DATA RECORDS Block Start

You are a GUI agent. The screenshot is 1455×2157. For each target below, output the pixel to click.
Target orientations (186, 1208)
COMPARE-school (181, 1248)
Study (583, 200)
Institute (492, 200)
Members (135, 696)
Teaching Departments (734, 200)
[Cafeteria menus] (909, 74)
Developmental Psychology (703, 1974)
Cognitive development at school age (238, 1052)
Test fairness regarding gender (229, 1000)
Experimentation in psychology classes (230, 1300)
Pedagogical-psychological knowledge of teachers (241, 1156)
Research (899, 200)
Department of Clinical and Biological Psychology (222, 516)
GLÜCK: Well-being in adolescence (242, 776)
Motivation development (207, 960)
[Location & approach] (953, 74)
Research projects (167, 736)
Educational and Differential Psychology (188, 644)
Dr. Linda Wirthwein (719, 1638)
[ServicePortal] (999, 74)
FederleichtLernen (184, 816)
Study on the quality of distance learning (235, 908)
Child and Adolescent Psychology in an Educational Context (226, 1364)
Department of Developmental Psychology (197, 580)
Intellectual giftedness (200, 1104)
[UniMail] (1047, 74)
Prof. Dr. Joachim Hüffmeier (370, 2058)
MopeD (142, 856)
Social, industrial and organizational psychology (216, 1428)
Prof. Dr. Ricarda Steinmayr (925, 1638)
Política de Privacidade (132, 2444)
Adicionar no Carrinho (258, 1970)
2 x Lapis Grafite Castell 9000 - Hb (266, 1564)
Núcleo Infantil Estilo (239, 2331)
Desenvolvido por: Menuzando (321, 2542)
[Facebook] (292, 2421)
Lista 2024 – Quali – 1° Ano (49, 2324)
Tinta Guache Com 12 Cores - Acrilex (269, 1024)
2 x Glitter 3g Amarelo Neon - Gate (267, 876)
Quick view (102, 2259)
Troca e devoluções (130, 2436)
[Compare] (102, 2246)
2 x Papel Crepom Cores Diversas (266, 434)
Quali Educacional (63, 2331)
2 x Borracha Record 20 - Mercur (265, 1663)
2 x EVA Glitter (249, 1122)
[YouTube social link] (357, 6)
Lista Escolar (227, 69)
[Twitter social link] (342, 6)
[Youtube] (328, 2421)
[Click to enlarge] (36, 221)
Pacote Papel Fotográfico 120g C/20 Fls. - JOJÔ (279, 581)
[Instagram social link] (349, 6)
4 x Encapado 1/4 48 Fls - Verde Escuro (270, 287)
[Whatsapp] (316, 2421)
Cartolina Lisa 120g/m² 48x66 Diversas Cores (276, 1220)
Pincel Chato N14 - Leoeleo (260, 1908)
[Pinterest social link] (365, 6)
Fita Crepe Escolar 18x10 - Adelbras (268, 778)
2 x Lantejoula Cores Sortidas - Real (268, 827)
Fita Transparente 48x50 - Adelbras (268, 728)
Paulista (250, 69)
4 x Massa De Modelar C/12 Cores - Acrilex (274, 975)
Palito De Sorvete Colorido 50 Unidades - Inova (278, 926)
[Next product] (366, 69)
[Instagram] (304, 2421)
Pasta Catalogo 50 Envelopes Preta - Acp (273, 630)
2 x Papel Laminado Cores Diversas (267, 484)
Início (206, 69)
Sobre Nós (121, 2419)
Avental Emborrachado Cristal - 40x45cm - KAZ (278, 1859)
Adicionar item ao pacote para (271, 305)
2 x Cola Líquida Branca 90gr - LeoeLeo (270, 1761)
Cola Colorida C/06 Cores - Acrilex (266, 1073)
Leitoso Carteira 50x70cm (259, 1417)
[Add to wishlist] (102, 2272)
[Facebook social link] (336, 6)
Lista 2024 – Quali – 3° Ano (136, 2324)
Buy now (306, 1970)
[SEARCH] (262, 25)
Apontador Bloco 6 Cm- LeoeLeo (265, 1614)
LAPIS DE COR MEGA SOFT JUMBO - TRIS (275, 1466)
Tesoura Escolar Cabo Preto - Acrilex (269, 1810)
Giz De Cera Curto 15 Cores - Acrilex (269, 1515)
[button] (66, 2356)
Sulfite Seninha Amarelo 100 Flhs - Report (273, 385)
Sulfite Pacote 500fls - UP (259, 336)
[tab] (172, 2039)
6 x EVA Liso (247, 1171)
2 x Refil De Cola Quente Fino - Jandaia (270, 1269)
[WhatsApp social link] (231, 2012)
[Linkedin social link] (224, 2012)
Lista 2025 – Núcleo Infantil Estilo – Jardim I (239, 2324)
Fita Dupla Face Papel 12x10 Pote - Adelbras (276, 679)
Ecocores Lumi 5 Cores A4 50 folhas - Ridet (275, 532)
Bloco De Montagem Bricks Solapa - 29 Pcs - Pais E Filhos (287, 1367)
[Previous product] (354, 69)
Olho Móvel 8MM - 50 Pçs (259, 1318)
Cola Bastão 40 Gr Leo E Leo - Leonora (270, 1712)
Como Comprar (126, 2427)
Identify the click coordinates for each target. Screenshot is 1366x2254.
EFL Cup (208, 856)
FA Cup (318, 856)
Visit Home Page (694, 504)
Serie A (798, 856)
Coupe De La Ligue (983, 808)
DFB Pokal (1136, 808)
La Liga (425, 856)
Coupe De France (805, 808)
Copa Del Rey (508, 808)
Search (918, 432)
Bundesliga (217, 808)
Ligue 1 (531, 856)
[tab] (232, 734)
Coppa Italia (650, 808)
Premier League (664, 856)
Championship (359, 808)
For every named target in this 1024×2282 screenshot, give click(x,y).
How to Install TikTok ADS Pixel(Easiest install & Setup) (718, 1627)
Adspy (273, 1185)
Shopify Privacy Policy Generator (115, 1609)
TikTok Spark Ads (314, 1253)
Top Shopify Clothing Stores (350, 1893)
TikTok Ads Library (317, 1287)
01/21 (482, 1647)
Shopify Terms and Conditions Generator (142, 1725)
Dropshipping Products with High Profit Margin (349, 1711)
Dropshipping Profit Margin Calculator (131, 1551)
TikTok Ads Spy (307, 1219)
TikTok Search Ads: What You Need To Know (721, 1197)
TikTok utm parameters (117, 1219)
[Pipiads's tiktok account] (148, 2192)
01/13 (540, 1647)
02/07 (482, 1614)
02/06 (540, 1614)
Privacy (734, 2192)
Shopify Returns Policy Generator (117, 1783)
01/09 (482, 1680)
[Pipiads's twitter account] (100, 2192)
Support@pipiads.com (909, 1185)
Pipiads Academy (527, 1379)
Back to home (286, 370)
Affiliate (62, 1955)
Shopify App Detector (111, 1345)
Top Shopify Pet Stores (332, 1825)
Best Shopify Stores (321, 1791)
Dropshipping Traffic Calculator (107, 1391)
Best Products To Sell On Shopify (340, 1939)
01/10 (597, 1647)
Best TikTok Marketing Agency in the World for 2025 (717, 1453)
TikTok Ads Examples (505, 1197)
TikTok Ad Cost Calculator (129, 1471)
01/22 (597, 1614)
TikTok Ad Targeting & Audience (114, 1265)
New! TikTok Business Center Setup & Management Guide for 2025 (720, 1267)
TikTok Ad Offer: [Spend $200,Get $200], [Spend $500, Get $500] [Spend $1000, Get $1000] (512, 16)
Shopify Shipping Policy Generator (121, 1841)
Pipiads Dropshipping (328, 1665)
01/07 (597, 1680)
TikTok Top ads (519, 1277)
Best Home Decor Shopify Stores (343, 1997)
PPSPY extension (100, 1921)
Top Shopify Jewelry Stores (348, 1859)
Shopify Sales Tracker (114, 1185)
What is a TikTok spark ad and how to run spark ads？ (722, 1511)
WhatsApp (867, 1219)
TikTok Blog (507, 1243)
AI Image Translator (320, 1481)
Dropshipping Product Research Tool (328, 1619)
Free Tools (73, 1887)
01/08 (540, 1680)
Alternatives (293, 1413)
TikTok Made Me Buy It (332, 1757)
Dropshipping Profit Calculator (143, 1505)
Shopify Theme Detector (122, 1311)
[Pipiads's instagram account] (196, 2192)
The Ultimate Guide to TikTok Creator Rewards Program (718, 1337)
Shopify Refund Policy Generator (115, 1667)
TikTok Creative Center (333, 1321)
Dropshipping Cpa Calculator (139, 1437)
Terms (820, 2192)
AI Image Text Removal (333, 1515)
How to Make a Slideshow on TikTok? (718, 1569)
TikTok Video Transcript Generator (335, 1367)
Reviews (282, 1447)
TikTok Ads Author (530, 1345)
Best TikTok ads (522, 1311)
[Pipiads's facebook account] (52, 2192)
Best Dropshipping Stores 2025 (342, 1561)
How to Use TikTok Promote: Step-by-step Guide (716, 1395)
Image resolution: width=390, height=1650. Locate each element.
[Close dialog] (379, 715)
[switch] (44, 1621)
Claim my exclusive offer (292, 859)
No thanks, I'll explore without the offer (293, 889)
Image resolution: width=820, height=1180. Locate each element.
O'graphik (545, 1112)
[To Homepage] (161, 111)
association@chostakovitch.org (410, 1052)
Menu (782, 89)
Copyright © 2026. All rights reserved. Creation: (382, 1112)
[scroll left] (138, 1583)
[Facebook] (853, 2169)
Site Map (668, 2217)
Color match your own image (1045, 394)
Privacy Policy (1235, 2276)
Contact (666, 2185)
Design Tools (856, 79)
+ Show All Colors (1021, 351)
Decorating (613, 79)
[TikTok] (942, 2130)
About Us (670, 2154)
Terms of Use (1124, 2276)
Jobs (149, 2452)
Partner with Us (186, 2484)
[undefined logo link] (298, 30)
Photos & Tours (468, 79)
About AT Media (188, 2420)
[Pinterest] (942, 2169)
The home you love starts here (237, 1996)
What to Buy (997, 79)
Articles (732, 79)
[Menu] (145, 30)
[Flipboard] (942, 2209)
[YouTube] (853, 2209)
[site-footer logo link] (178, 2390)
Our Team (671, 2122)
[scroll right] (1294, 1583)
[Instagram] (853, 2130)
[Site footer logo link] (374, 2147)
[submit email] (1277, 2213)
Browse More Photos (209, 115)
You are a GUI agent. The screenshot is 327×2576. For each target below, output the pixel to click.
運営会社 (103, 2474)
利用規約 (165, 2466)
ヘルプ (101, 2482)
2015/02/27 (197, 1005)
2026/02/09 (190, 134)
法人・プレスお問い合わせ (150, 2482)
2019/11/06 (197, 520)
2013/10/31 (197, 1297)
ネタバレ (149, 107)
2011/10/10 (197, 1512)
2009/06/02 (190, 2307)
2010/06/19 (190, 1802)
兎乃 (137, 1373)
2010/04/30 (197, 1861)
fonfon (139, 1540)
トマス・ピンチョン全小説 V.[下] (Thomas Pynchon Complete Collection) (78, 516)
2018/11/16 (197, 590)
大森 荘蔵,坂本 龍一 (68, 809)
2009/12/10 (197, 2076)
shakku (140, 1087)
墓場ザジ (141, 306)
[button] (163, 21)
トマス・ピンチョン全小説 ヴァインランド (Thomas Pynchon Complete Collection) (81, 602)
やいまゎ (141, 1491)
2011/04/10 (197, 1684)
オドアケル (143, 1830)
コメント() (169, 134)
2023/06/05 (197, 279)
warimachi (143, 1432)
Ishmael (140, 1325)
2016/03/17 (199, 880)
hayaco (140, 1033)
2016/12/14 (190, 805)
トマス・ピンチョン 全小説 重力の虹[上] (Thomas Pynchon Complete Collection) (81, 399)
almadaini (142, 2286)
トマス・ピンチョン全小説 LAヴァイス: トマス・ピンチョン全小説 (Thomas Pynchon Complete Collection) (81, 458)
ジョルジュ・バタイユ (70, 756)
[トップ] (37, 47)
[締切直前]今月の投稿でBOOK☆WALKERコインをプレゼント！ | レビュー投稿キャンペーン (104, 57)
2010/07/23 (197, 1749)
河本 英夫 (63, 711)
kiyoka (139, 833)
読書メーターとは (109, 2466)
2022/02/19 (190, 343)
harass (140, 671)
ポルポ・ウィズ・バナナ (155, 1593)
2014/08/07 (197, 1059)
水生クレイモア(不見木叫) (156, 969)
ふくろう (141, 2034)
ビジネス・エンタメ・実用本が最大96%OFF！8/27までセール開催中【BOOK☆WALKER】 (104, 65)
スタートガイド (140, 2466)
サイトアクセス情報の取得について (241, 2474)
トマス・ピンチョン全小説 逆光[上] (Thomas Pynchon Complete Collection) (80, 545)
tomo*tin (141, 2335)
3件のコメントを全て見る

DATA RECORDS Block End

Beginning with the line that has "ビジネス・エンタメ・実用本が最大96%OFF！8/27までセール開催中【BOOK☆WALKER】 (104, 65)", set down each line through the last one above, exactly, and nothing else.

ANSWER SPACE:
ビジネス・エンタメ・実用本が最大96%OFF！8/27までセール開催中【BOOK☆WALKER】 (104, 65)
スタートガイド (140, 2466)
サイトアクセス情報の取得について (241, 2474)
トマス・ピンチョン全小説 逆光[上] (Thomas Pynchon Complete Collection) (80, 545)
tomo*tin (141, 2335)
3件のコメントを全て見る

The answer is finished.